Gamble: The first thing I’d like to do is get an overview of CaroMont Health. I know you have the hospital, as well as some other care locations.
Lang: CaroMont Regional Medical Center is the anchor hospital to CaroMont Health. We just announced a second location in Belmont, which is going to be a partnership with Belmont Abbey College. We’re looking to open that facility in 2023. We have a free-standing ED, hospice, and long-term care on our campus. We also have 52 (and growing) practices that cover several specialties, as well as primary care and urgent care.
Gamble: In terms of the EHR, what do you have in the hospital and clinics?

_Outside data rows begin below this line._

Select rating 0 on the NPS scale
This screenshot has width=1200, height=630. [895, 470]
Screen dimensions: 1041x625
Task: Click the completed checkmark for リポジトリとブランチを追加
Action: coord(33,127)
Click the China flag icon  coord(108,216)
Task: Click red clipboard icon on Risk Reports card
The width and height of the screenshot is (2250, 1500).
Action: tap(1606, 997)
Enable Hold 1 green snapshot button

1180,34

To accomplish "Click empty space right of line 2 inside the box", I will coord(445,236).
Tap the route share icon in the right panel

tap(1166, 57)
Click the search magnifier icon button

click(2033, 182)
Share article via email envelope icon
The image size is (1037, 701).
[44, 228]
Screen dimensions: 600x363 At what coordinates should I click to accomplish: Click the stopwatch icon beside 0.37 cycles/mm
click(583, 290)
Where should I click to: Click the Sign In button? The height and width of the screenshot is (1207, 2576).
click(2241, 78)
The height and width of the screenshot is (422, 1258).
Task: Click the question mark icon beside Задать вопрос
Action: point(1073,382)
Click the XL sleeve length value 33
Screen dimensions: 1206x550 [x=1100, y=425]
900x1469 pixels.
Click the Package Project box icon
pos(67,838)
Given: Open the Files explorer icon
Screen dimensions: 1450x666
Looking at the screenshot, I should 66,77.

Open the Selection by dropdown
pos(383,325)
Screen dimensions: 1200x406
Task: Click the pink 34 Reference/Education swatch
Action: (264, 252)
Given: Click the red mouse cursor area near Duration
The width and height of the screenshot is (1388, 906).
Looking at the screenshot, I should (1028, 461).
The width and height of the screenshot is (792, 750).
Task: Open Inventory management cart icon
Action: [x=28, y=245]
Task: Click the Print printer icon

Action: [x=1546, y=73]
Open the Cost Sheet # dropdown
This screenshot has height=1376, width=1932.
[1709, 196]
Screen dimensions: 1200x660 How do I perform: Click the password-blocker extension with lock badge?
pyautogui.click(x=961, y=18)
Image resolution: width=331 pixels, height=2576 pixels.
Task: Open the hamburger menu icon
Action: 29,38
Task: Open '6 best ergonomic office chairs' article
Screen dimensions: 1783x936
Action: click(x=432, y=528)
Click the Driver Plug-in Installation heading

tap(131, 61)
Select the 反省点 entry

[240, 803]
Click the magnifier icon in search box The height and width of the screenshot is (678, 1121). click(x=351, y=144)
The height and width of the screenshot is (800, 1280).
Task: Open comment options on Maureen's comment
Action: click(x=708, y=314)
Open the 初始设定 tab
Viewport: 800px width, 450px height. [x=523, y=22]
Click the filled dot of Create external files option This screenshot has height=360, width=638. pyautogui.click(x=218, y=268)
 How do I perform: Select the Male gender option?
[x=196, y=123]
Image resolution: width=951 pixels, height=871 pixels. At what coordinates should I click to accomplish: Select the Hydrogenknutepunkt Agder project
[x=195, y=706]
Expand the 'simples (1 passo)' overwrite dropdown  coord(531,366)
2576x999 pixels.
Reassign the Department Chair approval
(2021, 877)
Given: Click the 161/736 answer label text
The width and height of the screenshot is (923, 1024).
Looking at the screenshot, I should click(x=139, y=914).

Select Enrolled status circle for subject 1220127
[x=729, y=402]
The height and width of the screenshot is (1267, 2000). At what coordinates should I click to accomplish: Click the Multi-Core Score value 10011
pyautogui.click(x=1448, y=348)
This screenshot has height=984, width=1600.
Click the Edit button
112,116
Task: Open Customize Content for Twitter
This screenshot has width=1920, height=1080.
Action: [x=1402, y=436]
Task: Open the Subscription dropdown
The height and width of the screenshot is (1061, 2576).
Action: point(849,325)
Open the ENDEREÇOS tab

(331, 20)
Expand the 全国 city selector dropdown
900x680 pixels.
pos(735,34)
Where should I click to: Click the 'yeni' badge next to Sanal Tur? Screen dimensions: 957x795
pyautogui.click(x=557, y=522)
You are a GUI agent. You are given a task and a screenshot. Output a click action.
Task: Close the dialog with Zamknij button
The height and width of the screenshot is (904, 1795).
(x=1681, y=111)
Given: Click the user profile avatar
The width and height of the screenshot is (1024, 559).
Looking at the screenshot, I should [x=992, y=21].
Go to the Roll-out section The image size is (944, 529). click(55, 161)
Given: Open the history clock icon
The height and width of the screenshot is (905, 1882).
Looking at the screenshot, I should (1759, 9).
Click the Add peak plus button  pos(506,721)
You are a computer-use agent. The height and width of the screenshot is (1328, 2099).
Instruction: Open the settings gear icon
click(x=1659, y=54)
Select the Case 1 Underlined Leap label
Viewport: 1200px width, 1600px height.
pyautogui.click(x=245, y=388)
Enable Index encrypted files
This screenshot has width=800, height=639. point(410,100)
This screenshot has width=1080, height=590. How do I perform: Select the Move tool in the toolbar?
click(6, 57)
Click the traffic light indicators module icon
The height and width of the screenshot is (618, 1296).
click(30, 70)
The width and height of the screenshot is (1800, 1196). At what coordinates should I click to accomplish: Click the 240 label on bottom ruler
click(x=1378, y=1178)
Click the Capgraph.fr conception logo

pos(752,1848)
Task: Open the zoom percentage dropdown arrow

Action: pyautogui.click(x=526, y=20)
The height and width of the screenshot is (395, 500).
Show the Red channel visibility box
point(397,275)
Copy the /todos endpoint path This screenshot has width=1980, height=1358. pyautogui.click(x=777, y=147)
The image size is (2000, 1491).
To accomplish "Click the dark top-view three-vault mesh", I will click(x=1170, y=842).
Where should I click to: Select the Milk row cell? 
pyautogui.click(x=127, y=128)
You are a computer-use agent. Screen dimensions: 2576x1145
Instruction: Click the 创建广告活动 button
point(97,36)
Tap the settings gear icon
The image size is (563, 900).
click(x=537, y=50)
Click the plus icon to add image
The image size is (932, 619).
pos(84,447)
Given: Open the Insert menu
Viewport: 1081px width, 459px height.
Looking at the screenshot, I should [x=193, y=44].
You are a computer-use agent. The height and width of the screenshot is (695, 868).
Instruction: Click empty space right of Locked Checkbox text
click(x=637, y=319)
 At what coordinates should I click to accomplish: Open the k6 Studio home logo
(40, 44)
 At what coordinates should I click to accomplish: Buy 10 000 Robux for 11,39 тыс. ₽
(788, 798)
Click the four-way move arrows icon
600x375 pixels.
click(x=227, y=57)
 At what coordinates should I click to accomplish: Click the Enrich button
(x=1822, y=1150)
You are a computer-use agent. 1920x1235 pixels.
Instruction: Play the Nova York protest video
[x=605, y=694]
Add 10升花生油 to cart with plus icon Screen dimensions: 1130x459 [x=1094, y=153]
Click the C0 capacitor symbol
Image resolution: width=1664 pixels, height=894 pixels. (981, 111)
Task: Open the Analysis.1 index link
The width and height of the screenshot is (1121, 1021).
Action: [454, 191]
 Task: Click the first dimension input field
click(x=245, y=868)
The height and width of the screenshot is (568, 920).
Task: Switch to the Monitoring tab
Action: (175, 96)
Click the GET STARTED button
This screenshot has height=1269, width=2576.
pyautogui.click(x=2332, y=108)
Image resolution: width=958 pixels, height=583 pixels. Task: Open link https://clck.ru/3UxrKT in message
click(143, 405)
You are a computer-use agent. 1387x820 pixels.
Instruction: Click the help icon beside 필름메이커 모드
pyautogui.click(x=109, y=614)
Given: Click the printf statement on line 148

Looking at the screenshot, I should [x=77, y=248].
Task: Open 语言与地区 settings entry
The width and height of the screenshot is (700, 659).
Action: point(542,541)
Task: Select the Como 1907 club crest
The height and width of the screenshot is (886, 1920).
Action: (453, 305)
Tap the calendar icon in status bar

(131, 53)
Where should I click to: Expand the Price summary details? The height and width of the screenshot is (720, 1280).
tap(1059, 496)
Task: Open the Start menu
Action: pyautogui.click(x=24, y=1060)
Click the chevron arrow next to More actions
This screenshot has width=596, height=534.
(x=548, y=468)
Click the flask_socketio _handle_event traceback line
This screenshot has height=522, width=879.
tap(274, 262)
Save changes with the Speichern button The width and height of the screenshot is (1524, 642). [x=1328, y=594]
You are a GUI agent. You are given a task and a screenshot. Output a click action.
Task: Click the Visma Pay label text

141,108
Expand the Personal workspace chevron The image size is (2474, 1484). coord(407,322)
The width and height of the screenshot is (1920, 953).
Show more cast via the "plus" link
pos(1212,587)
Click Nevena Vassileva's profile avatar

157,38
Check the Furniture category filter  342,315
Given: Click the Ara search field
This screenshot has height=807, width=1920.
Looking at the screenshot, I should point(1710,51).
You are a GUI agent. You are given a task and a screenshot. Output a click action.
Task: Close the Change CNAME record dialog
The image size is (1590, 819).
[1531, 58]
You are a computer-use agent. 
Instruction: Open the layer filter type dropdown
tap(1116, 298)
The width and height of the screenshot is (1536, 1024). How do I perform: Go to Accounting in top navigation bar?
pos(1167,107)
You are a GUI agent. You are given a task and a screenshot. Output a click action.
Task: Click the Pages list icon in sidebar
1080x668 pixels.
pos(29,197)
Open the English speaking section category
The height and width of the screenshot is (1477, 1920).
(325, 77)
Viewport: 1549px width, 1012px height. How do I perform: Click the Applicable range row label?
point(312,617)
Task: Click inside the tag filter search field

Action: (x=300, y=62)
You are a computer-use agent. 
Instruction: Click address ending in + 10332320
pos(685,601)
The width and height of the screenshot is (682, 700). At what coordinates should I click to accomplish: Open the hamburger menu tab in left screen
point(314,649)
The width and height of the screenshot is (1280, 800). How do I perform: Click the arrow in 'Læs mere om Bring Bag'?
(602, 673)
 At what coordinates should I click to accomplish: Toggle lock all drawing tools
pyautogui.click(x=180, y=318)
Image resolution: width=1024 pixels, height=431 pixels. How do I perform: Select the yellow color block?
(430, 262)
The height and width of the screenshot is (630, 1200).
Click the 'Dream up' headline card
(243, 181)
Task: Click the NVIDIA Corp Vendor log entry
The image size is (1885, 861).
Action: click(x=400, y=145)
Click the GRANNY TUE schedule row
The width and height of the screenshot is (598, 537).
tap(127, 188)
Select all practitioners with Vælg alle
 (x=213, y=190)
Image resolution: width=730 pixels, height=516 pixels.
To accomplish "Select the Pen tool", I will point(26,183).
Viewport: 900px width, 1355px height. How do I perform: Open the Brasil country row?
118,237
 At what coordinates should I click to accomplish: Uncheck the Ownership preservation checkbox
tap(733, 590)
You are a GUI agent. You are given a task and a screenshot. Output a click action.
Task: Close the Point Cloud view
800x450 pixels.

Lang: In 2015, we converted to Epic on the inpatient side. We were a hodgepodge of all different, best-of-breed systems that had grown up through the 90s and the 2000s. We did it a little differently and went live with the hospital first. We had four disparate EMRs in the medical practices, and so after doing the hospital and getting our footing, we took the practices one by one and replaced them in 2016.
We’re primarily Epic everywhere, but we do still have some other systems. In our cath lab, for example, we haven’t implemented Cupid; we still use a McKesson product. We still have some other interface systems, but we’re mostly an Epic shop now.